What you will do →
Stop at the line containing "Task: Open Notifications settings": write out every line from the beginning of the entries up to and including it, minus the pictures.

Segment Start: Data shown

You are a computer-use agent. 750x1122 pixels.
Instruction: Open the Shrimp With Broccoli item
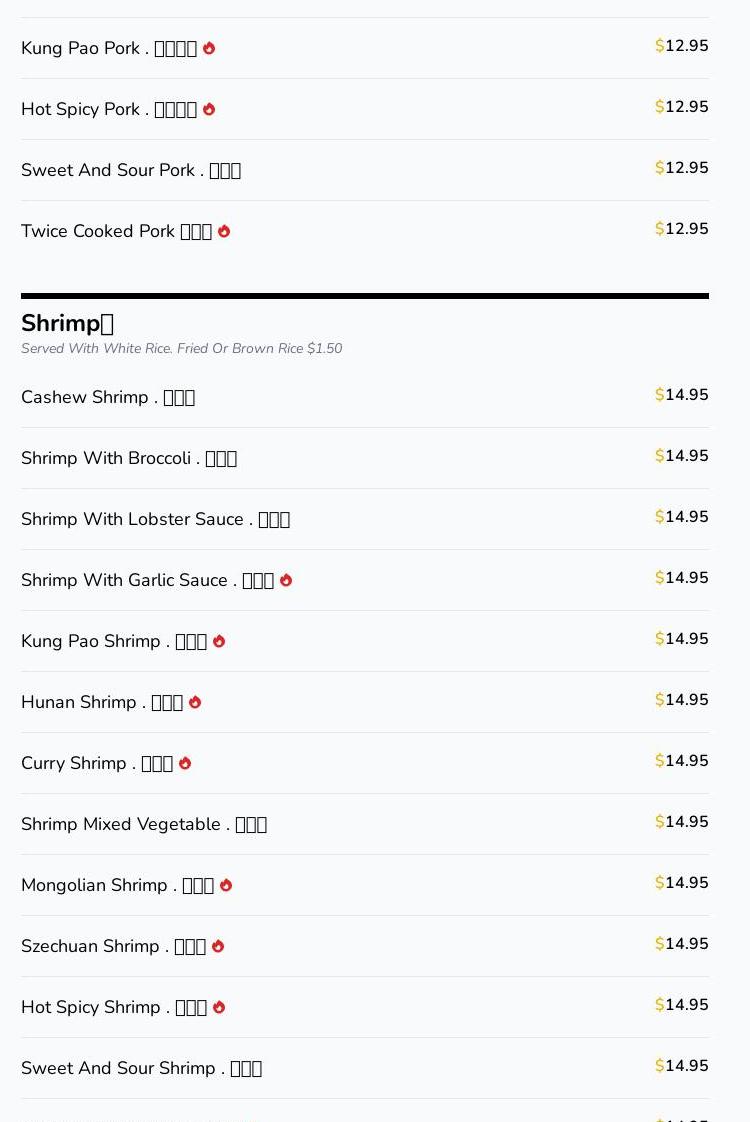click(x=365, y=458)
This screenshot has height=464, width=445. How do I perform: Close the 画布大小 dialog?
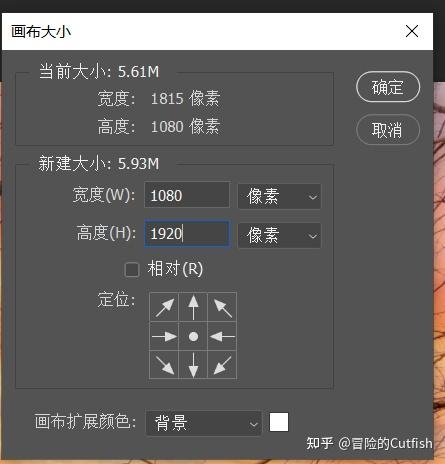pos(412,32)
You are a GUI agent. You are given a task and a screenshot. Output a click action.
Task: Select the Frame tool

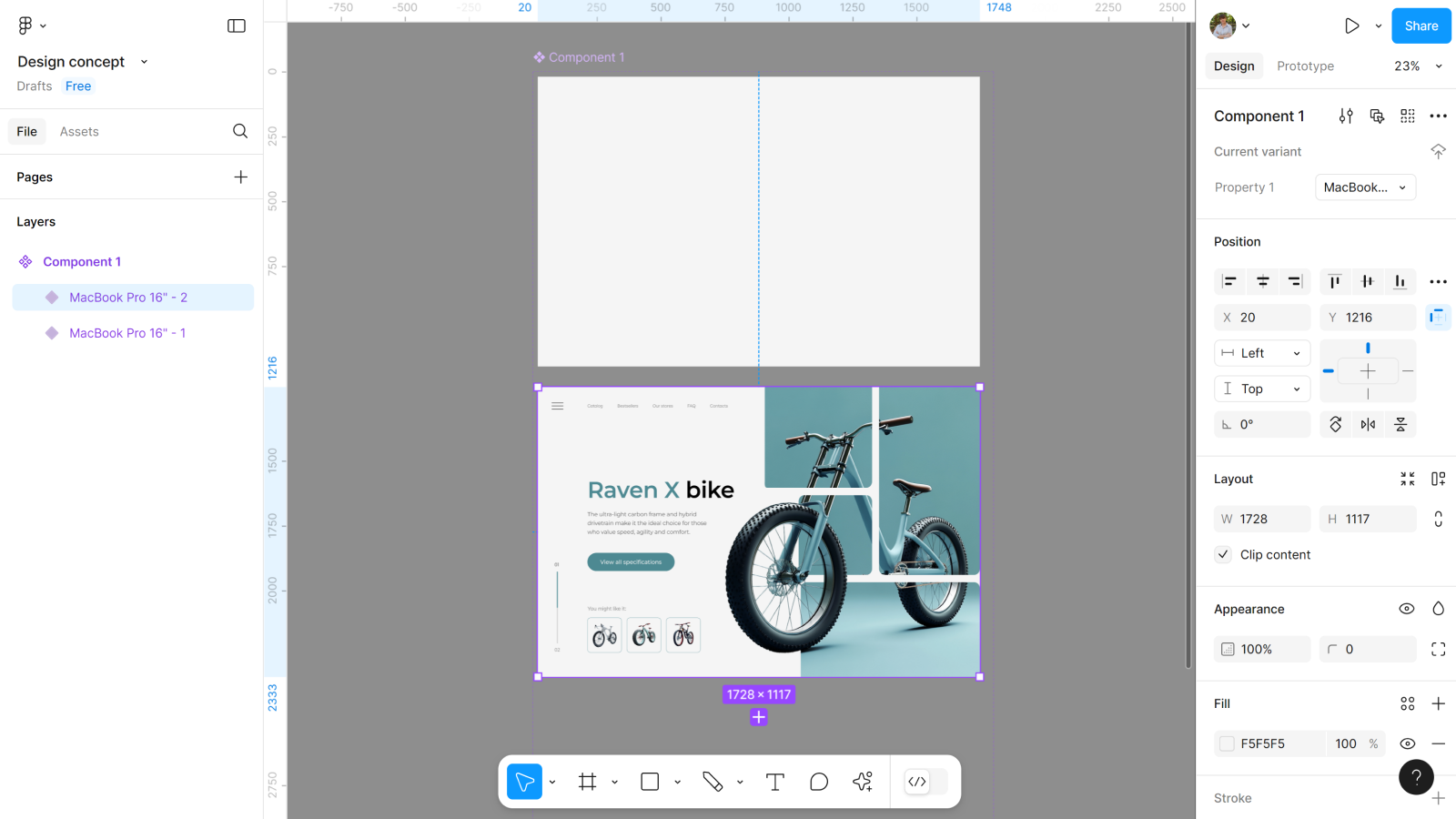pos(588,782)
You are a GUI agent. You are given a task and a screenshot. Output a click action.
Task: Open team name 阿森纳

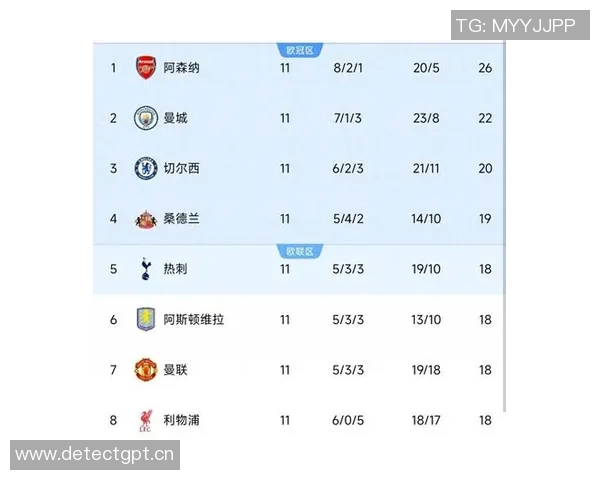(181, 68)
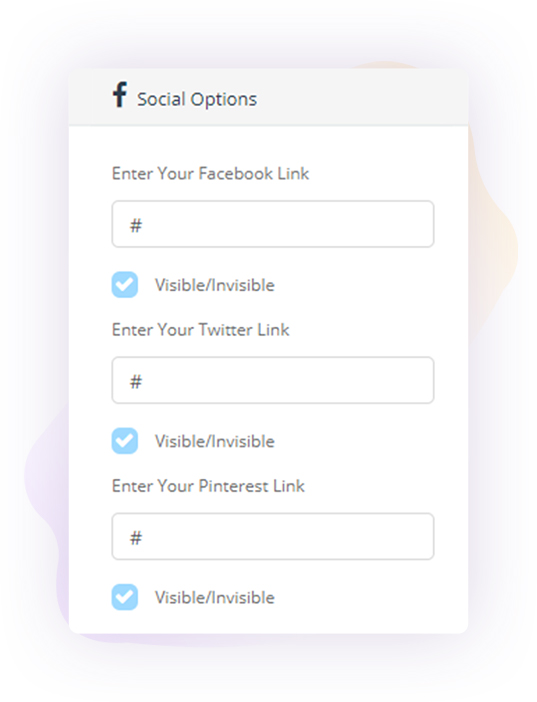Screen dimensions: 537x702
Task: Click the Facebook logo icon in header
Action: click(x=120, y=94)
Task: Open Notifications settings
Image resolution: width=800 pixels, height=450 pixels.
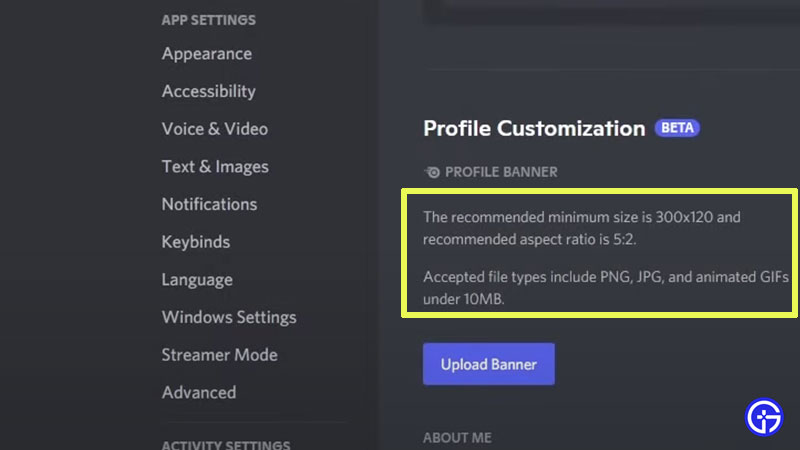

Segment End: Data shown

Answer below →
You are a computer-use agent. 750x1122 pixels.
Instruction: Open the Shrimp With Broccoli item
click(x=365, y=458)
This screenshot has height=464, width=445. How do I perform: Close the 画布大小 dialog?
pos(412,32)
You are a GUI agent. You are given a task and a screenshot. Output a click action.
Task: Select the Frame tool

pos(588,782)
You are a GUI agent. You are given a task and a screenshot. Output a click action.
Task: Open team name 阿森纳

(181, 68)
Screen dimensions: 537x702
Task: Click the Facebook logo icon in header
Action: click(x=120, y=94)
Task: Open Notifications settings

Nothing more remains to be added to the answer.